REST API

This is work needed after milestone 2.

Lets start by discussing what queries we want our system to support.

We are going to create fake "metadata" associated with our 1000 time series, so that we can test a workflow in which we query timeseries by their metadata in a relational database, get results, and look for similar other time series. There are 2 ways this can play out:

  1. Find similar timeseries to a "given" timeseries in a database of all time series. We will support this, both for a given uploaded time series, and for an existing timeseries in the database (which may have been found as a result of a filtered search)
  2. Find similar timeseries in a metadata-filtered subset (eg find similar light curves amongst those from cepheids). We shall NOT support this, as it would require us to support a subset of points in our index binary trees, and thus require a lot of development of fast intersections between relational queries and queries on our index trees.

We'll take the following steps to set up a REST API to support our queries, both on the relational databse, as well as on the socket-server database you are writing.

(1) keeping the ids of the 1000 timeseries from previous project missives, add random metadata for a floating point field blarg which takes continuous values on [0,1] drawn from a Uniform distribution.

(2) randomly drawn from letters A-F to create a field level associated with each id.
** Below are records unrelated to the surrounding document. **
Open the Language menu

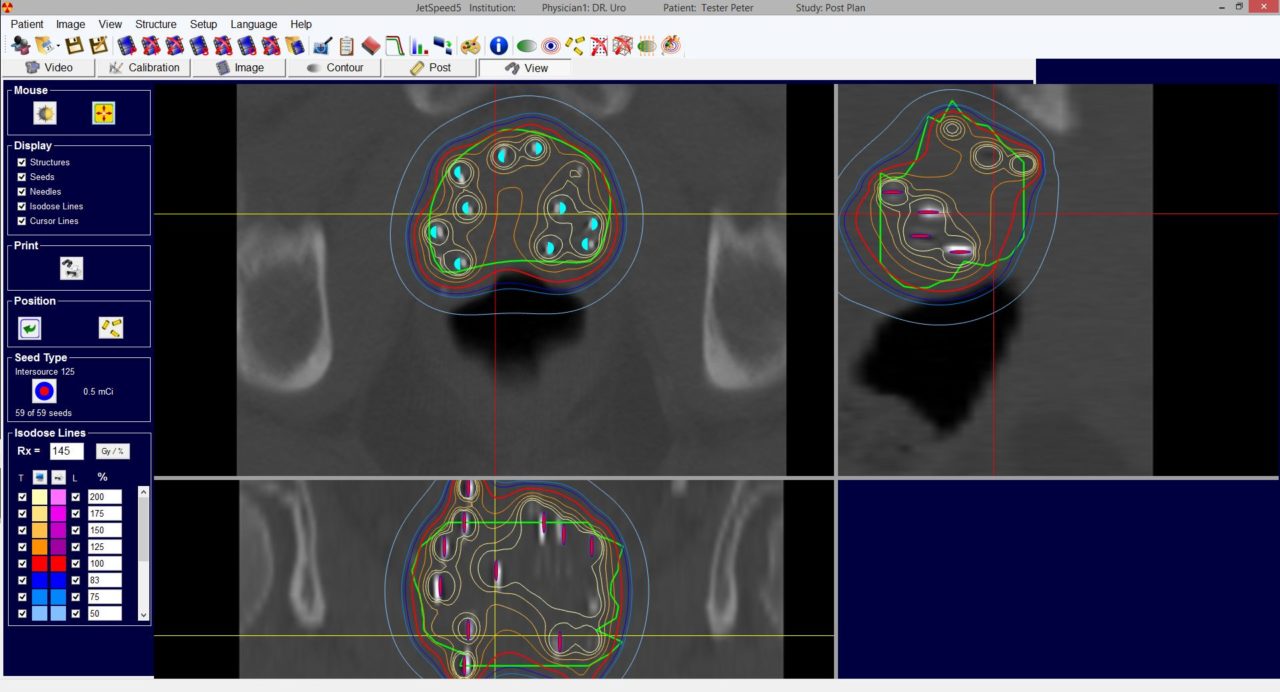click(253, 24)
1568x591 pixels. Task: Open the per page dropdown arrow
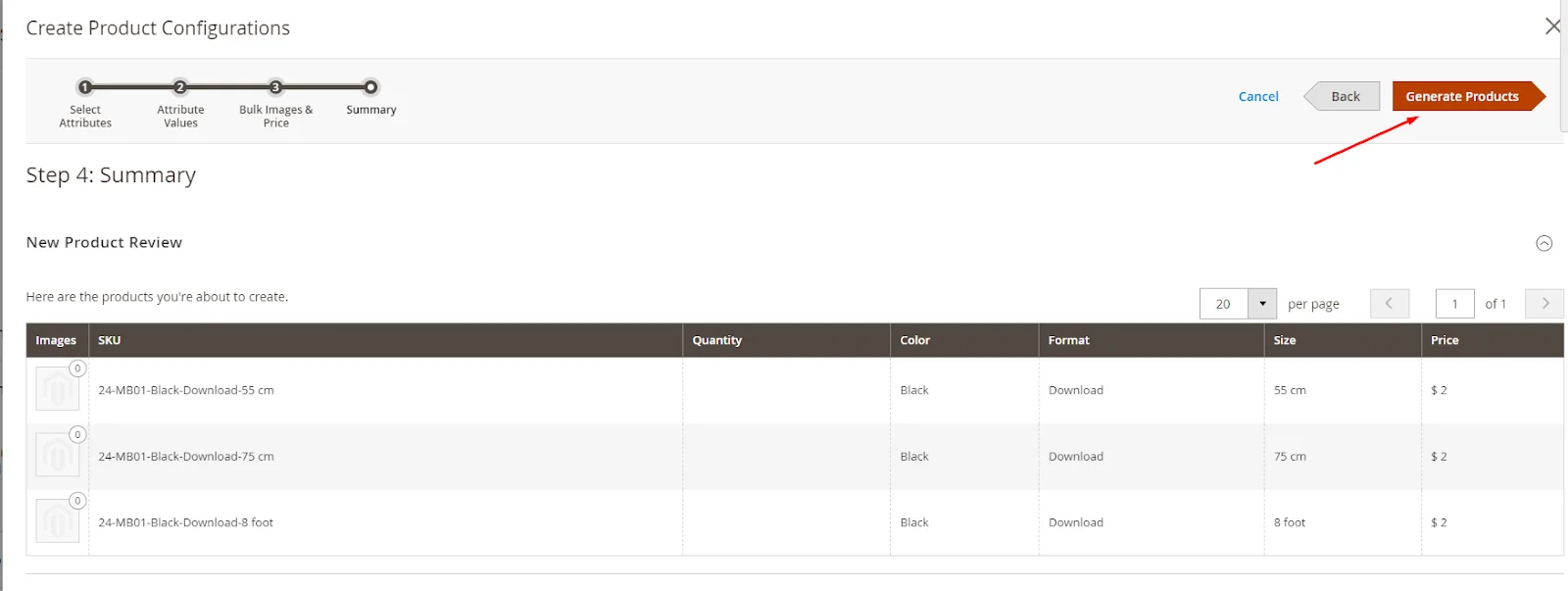click(x=1263, y=304)
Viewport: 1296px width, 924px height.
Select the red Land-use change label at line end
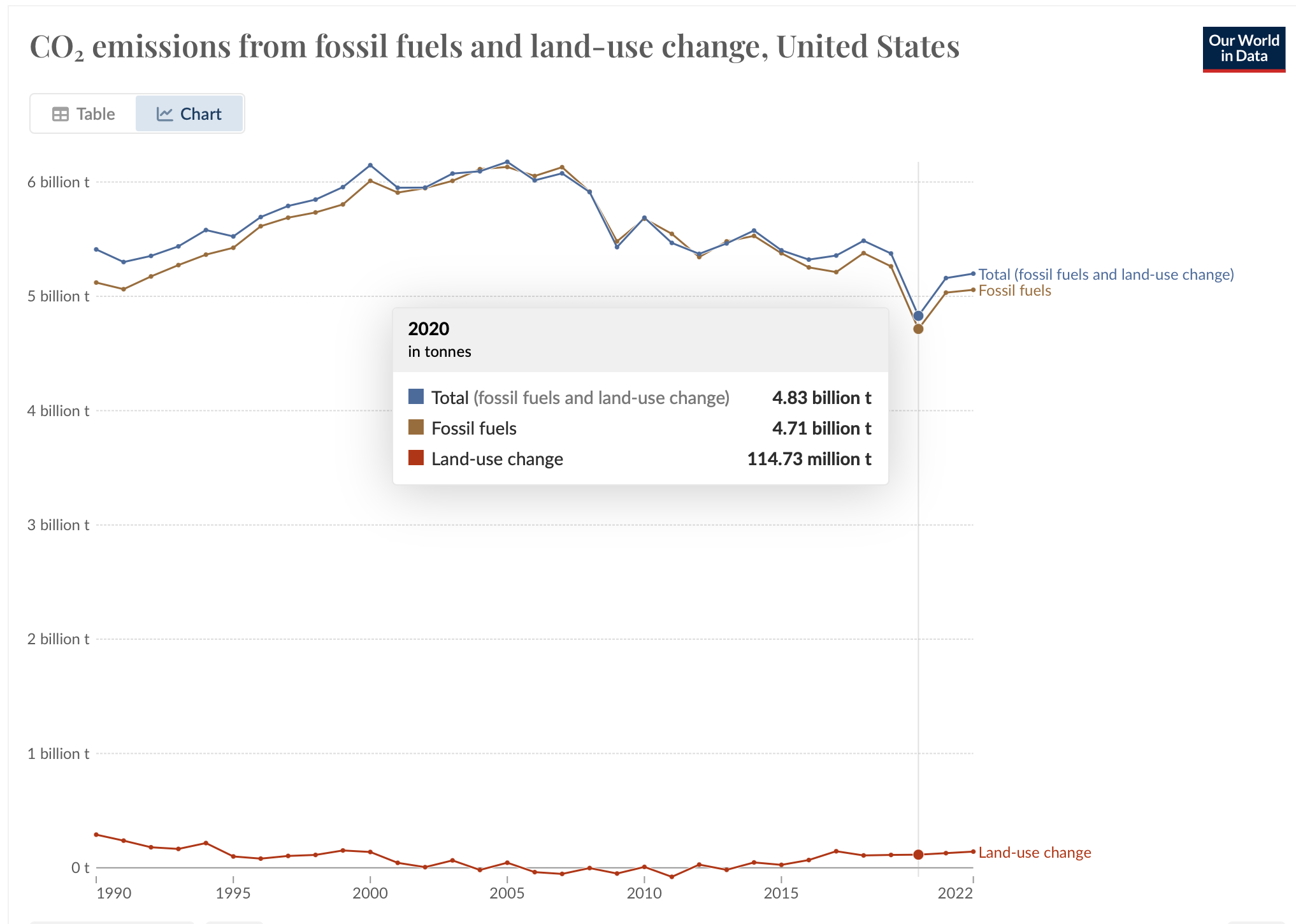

This is kinda like throwing a dice: there are discrete enumerated values A/B/C/D/E/F that can result

(3) throw this information along with the mean (mean) and standard deviation(std) of the time series into a relational database. Thus the main table in this database has 5 columns: the id being the primary keys, and 4 others: mean, std, blarg, and level. You can get things working locally and test with sqlite, but for production you want to use postgres on your EC2 instance.

(4) support an additional query supported by your custom database server which returns a time-series for an id. Expose this to your command line program: you will need to support an additional operation in your protocol. You should use your custom storage-manager that you wrote in part 8 of the project to fetch time series for this purpose from disk. At this stage make sure that when you store time series into the database, you use the storage manager interface as well. (upto now there has been no notion of storing the time series in the "database", you have probably just come up with your own scheme to store them on disk in some folder).

Now we will write a REST API that queries this relational database, the custom similarity database that you wrote, and the Storage Manager.

Endpoints you must support:

  1. /timeseries GET should send back a json with metadata from all the time series
  2. /timeseries POST adds a new timeseries into the database given a json which has a key for an id and a key for the timeseries, and returns the timeseries
  3. /timeseries/id should send back metadata and the timeseries itself in a JSON payload
  4. /timeseries?mean_in=1.5-1.53 type queries should now be supported and send back only metadata. For continuous variables you only need to support range queries with string mean_in=1.5-1.53 whereas for discrete variables(level here) you need to support equals and in level_in=A,B,C or level=A. For simpilicity we wont support equals or less-than/greater-than type queries on continuous variables. Finally we'll support only one query at a time (so no combined SELECTs on the database). This will enable you to develop either in DBAPI2 or SQLAlchemy (your choice, although I think that using Flask-SQLAlchemy is a bit easier).
  5. /simquery GET should take a id=the_id querystring and use that as an id into the database to find the timeseries that are similar, sending back the ids of (say) the top 5.
  6. /simquery POST should take a timeseries as an input in a JSON, carry out the query, and return the appropriate ids as well. This is an unusual use of POST.

This concludes part 10. Now you can see how a query might be made: use 4. to make a filter. Use 3 to draw the timeseries on the results page. Provide an additional link for each result that uses 5 to compute the similarity, showing the results using 3 again. We can also support a separate uploaded query using 6 and show the results. (The only remaining thread there is how to set things up to display the query timeseries which is NOT part of the database. The answer is to use the same code on the browser side that you used to display the time series earlier: this will ensure that your JS code is also modular.)